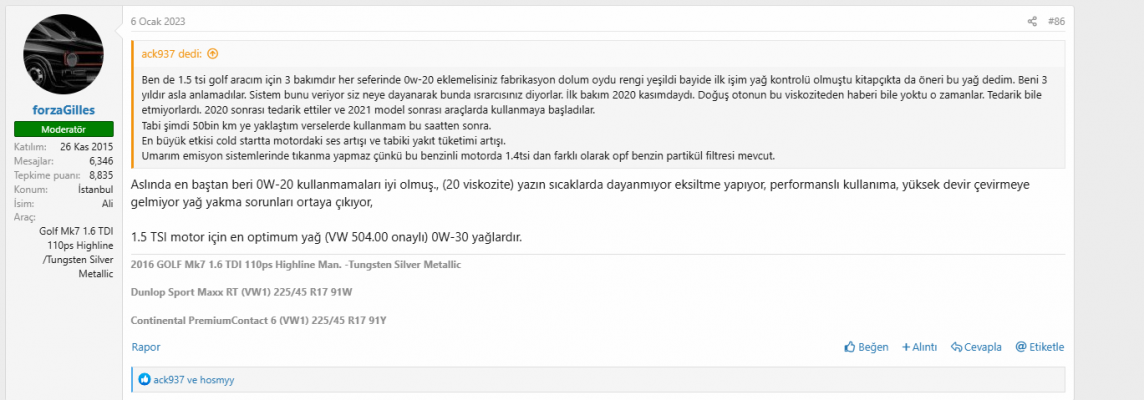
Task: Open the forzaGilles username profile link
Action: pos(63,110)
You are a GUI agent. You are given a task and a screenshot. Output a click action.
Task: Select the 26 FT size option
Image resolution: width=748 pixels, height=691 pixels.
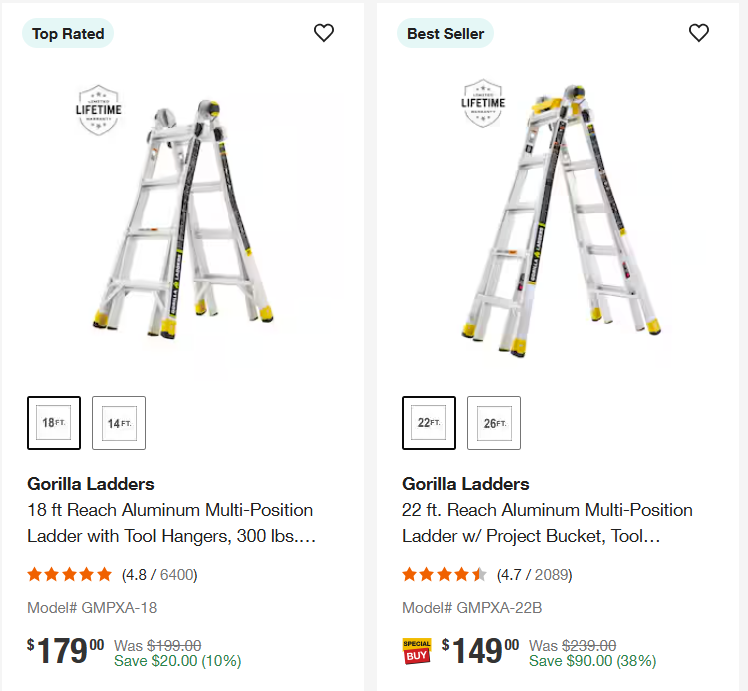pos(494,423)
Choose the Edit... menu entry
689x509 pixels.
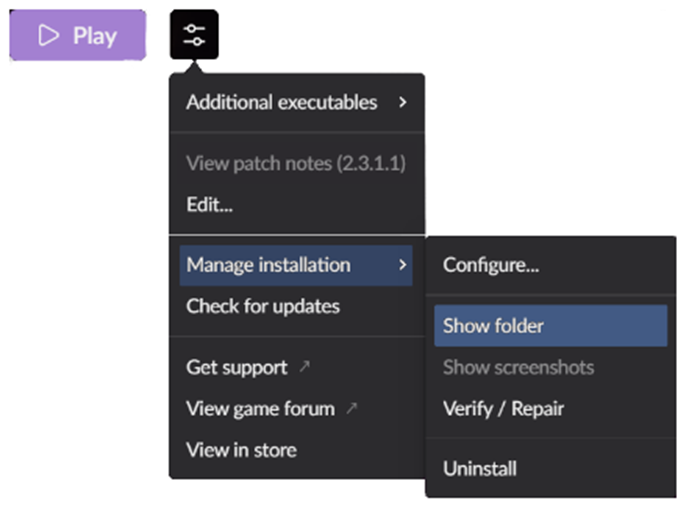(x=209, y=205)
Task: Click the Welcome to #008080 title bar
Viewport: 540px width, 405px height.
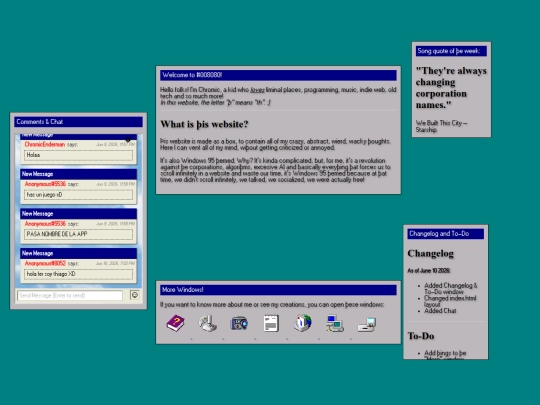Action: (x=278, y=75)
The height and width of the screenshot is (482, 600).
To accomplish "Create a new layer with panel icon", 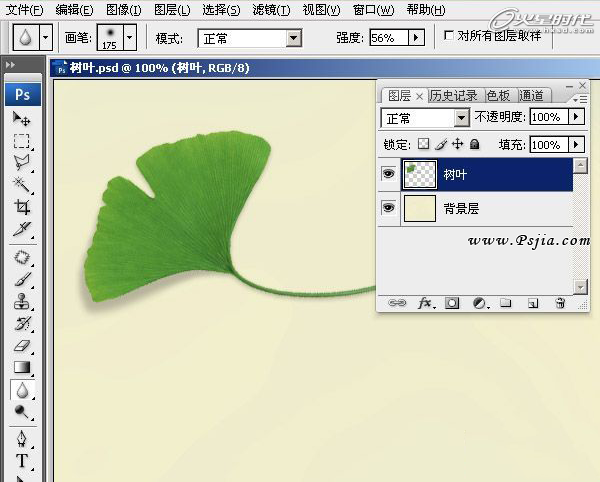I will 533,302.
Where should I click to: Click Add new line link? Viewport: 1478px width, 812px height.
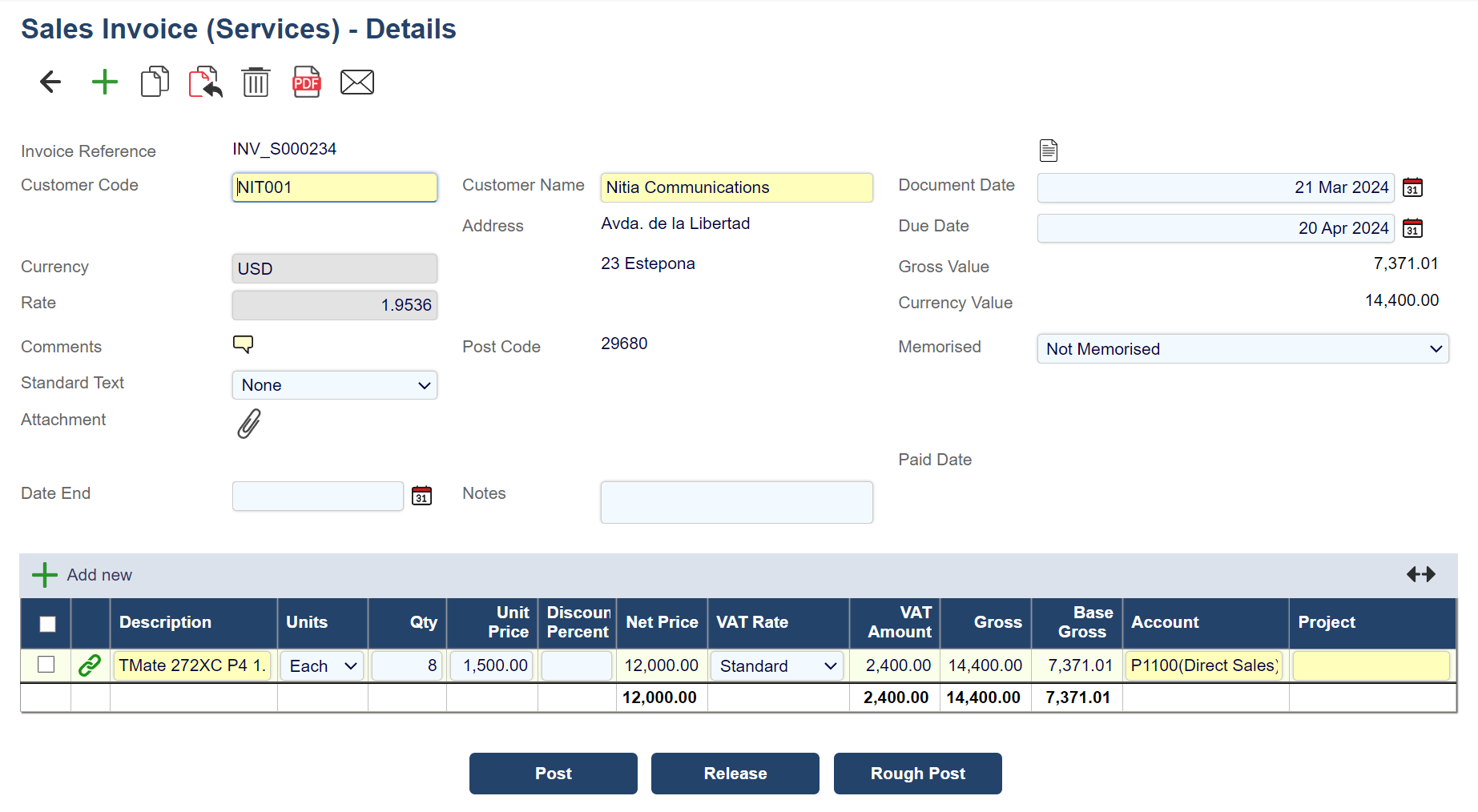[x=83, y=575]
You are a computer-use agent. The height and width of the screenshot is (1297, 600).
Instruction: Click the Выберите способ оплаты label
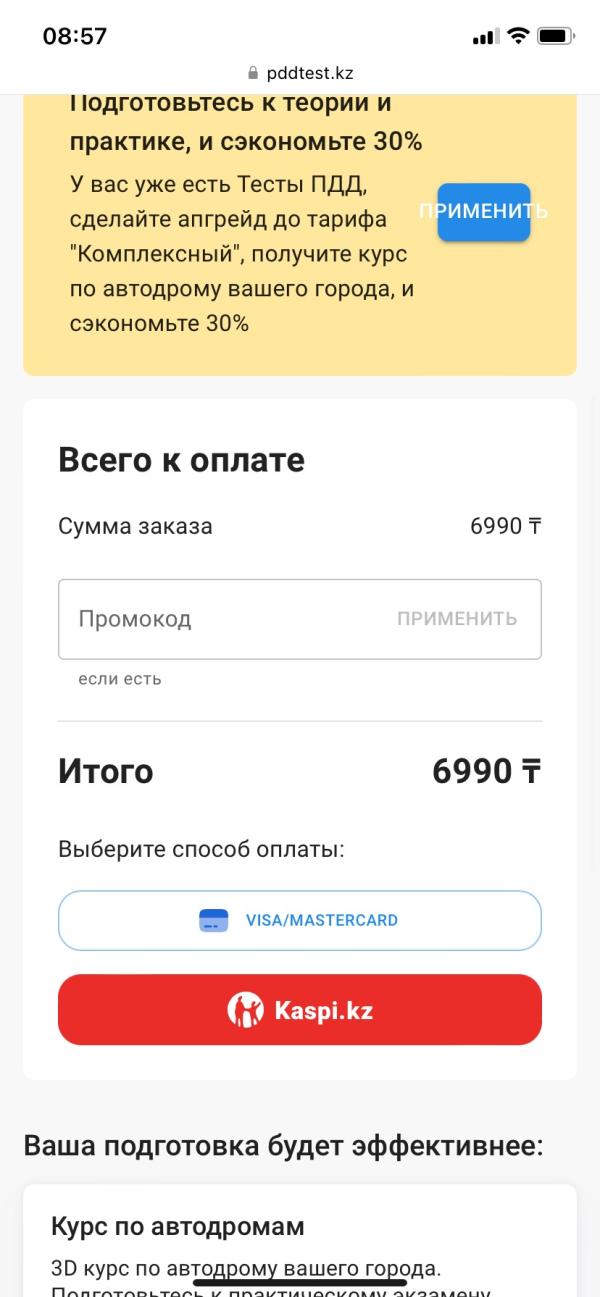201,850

*-*-*

__EXERCISE DESCRIPTION__.
Exclude all pictures and reproduce verbatim the lines running from the line that contains "Where should I" to the end of the data above, both ends included.

__WRITTEN ANSWER__.
Where should I click to: Click Add new line link? Viewport: 1478px width, 812px height.
[x=83, y=575]
You are a computer-use agent. The height and width of the screenshot is (1297, 600).
Instruction: Click the Выберите способ оплаты label
201,850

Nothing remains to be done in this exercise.